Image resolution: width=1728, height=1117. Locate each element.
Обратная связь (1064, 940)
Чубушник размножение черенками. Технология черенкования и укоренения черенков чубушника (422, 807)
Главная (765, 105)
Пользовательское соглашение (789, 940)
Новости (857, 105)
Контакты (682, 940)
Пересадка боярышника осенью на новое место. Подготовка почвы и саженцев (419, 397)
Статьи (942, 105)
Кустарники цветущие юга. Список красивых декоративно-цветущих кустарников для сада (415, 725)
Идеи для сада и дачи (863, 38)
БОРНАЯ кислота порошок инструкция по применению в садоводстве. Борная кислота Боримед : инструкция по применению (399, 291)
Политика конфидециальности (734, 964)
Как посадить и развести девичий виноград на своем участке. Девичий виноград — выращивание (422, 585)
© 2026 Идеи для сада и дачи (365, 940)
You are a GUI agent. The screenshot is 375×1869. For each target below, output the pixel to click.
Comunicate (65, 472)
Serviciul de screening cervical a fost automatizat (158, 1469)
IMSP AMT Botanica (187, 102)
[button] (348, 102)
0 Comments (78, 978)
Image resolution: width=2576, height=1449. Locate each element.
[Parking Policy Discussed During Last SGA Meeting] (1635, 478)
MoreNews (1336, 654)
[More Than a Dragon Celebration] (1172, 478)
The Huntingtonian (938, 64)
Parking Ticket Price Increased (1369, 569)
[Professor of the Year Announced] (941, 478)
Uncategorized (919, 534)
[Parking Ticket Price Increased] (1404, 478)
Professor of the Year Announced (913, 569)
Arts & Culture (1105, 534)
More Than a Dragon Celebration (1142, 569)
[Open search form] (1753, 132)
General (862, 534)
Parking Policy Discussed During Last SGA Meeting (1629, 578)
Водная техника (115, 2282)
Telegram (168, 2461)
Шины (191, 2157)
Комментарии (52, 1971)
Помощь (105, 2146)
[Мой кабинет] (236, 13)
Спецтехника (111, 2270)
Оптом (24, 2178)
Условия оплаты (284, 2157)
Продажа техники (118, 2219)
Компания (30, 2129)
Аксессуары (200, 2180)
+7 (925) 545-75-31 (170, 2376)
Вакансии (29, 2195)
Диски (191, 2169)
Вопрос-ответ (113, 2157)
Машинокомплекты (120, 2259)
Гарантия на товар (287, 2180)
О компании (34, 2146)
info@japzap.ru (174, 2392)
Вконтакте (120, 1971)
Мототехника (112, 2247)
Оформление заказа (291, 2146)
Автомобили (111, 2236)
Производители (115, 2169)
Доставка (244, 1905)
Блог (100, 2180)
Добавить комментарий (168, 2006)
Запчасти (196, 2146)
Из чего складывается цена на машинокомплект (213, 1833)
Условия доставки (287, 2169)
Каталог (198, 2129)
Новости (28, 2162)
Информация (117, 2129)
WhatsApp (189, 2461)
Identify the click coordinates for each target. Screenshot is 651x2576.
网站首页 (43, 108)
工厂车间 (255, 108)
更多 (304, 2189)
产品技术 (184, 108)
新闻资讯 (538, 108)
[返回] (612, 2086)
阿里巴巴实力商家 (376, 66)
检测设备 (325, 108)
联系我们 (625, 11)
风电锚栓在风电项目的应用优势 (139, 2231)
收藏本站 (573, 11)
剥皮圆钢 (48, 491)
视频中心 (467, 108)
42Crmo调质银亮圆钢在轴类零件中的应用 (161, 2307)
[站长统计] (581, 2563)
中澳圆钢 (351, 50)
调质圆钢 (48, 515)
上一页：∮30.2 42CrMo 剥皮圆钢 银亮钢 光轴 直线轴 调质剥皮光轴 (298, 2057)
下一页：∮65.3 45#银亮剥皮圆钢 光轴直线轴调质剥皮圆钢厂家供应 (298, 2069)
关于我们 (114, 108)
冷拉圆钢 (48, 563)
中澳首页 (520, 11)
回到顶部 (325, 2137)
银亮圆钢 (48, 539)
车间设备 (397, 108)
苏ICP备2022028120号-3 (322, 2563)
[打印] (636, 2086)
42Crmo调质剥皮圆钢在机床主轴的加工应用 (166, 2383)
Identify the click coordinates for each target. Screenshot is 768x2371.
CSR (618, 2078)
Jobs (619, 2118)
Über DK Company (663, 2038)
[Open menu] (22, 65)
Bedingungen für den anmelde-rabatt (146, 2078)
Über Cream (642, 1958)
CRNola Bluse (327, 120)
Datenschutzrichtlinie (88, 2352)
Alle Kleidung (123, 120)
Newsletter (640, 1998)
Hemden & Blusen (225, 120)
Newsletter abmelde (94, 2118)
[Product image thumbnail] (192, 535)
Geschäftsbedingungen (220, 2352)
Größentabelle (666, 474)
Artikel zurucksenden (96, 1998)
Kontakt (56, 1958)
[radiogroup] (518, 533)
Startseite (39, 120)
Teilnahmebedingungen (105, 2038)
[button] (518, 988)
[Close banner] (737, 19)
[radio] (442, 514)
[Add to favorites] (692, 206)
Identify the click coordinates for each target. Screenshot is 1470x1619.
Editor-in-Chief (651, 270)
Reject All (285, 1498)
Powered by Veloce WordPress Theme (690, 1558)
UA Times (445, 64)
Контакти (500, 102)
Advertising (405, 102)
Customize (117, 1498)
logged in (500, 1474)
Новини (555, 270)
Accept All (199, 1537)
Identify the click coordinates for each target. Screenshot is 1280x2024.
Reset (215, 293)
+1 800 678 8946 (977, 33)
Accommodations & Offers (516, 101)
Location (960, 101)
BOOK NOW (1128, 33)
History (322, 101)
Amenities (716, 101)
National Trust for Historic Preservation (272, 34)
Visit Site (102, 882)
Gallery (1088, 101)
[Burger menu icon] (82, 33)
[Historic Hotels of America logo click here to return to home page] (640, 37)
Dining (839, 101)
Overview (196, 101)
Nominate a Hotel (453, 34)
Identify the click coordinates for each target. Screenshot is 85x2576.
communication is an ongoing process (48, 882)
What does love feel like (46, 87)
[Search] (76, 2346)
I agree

Action item: Give back the lines of the listing from the one with "Reset (215, 293)" through the end, both included, exactly as written and with nothing added.

The answer:
Reset (215, 293)
+1 800 678 8946 (977, 33)
Accommodations & Offers (516, 101)
Location (960, 101)
BOOK NOW (1128, 33)
History (322, 101)
Amenities (716, 101)
National Trust for Historic Preservation (272, 34)
Visit Site (102, 882)
Gallery (1088, 101)
[Burger menu icon] (82, 33)
[Historic Hotels of America logo click here to return to home page] (640, 37)
Dining (839, 101)
Overview (196, 101)
Nominate a Hotel (453, 34)
Identify the click coordinates for each target. Screenshot is 85x2576.
communication is an ongoing process (48, 882)
What does love feel like (46, 87)
[Search] (76, 2346)
I agree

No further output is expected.